# If you could record with real musicians, what would you choose?



## Joram (Feb 25, 2017)

I have a question for the more experienced composers and orchestrators on this forum. There are many interesting orchestral libraries and some of these are quite good. But still, working with real musicians is for many the ultimate choice. But if you could choose only one section of the orchestra to record with, what would be your choice? And as interesting: why? Do you have experience with recording different section and what were the results. Very much looking forward to your answers. Many thanks in advance!


----------



## Stiltzkin (Feb 25, 2017)

Strings, probably a string quartet over a full section; there's little you can't do with the string section in terms of mood. You can do percussive elements, soaring melodies over thumping cello and viola, a wide dynamic range, various timbrel choices to choose from, 1/2 1/4 tones, harmonics, any length of note you could ask for... The list really does go on - there's not much I can say AGAINST a string quartet really!


----------



## Smikes77 (Feb 25, 2017)

I`m sure I saw a vid on YouTube where Danny Elfman said he keeps the strings as VIs, but replaces the choir...I`ll try and dig it out.


----------



## Claude_Ruelle (Feb 25, 2017)

Brass! In my opinion, this is the hardest section to get right on VI.


----------



## Rodney Money (Feb 25, 2017)

A lot of great answers so far, but working with live performers all the time I am going to have to say choirs.


----------



## Parsifal666 (Feb 25, 2017)

Raw data —
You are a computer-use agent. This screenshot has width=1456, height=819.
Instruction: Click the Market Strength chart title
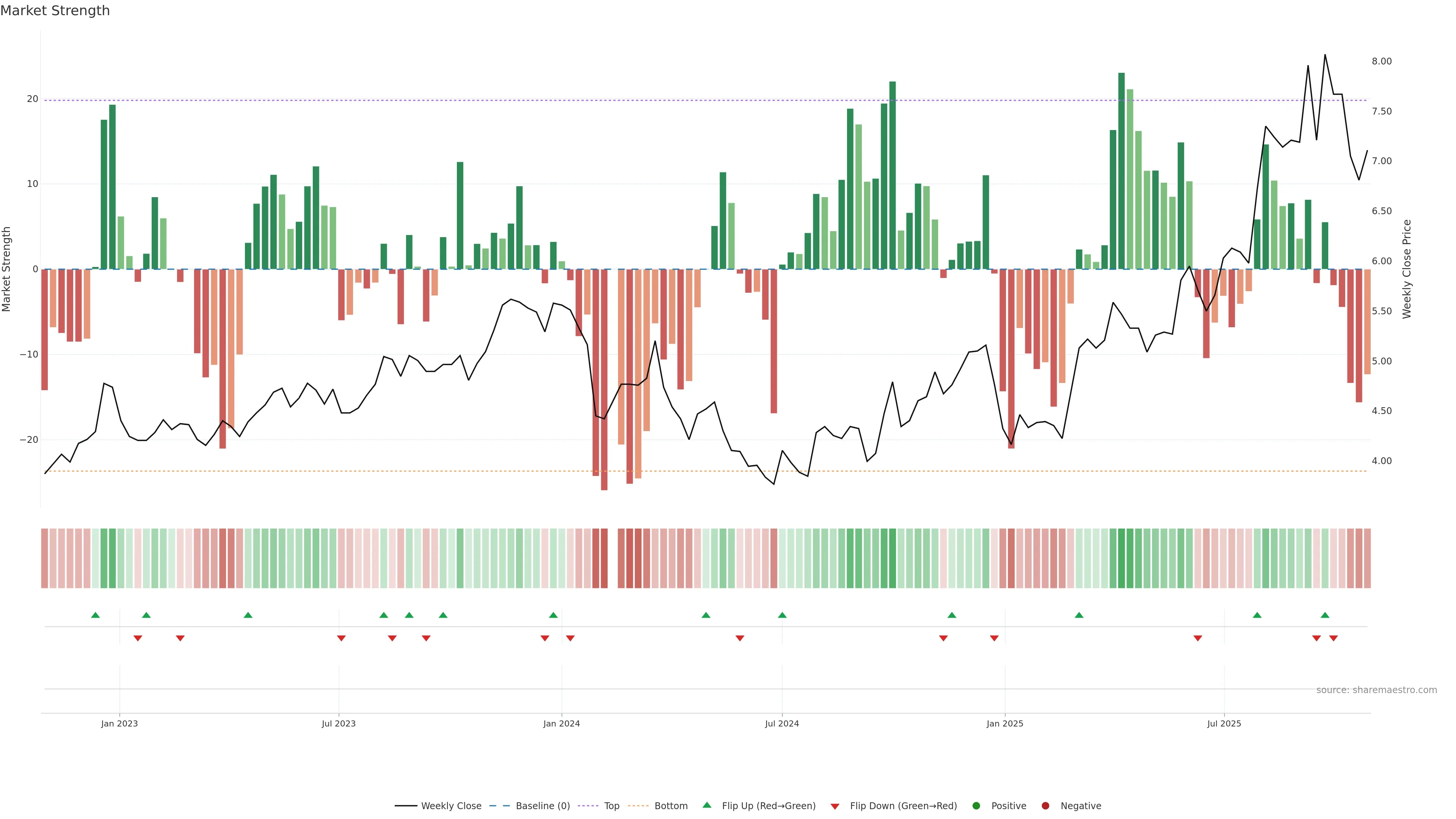(x=55, y=11)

Problems and tasks —
A. In the thread about recording with real musicians, rewrite the paragraph that begins "Strings, probably a string quartet" as a bulleted list, keeping its main facts.
B. Extend the thread about recording with real musicians, starting after its last line.

Expected results —
A.
- Choice: strings, probably a string quartet rather than a full section
- Strings can cover almost any mood
- They offer:
  - percussive elements
  - soaring melodies over thumping cello and viola
  - a wide dynamic range
  - a variety of sound choices
  - half and quarter tones
  - harmonics
  - any note length
- The list goes on, and there is little to say against a string quartet

B.
I have the great fortune to have a small local orchestra and church choir (I live in a small town) perform my music for my tiny following several times a year. So...I guess I wouldn't mind working with a Strauss-ian scale orchestra, something bigger. I've recorded with fairly large orchestras outside of my town before, but over six years ago. So yes, I'd like to have the big symphony orchestra at my disposal.


----------



## Saxer (Feb 25, 2017)

Depends on the music.


----------



## Ashermusic (Feb 25, 2017)

Saxer said:


> Depends on the music.



Yep, totally depends on the music.


----------



## wst3 (Feb 25, 2017)

can't pick just one!


----------



## Joram (Feb 25, 2017)

Saxer said:


> Depends on the music.


I can imagine that, but I am eager to know your thoughts are on what it depends on.


----------



## Stiltzkin (Feb 25, 2017)

Joram said:


> I can imagine that, but I am eager to know your thoughts are on what it depends on.



The musical content requirement (ie mood, setting, time period or whatever - like for a jazz style musical you're more likely to go with brass band), but to be honest you could just arrange it for a different section - they're not really playing the game of "if you HAD to pick just one section to record for the rest of time, which one would it be" but rather replying as "what is the best section to record a piece of music". Which while it can be a real world setting, often I find that when restricted to a particular budget, you find yourself composing to a set orchestral pallet anyway - so you could even say it depends on the film/medium. But that's really getting away from the original question you posed


----------



## Saxer (Feb 25, 2017)

Joram said:


> I can imagine that, but I am eager to know your thoughts are on what it depends on.


Mainly how good or bad something it is to realize with samples. Hard to replace I would say: melodic parts, especially if the melodies consists of many different articulations (long tied to short notes, trills and ornaments, emotional dynamics, blurred textures, dead notes etc.). Easy(er) to replace: staccato ostinatos, simple pads, comping parts, pianos and percussion. Lower register easier than higher. Still hard to do: legato ostinatos. And certainly all instrument specific articulations which are not sampled yet and parts where you want the musicians personality.


----------



## whinecellar (Feb 25, 2017)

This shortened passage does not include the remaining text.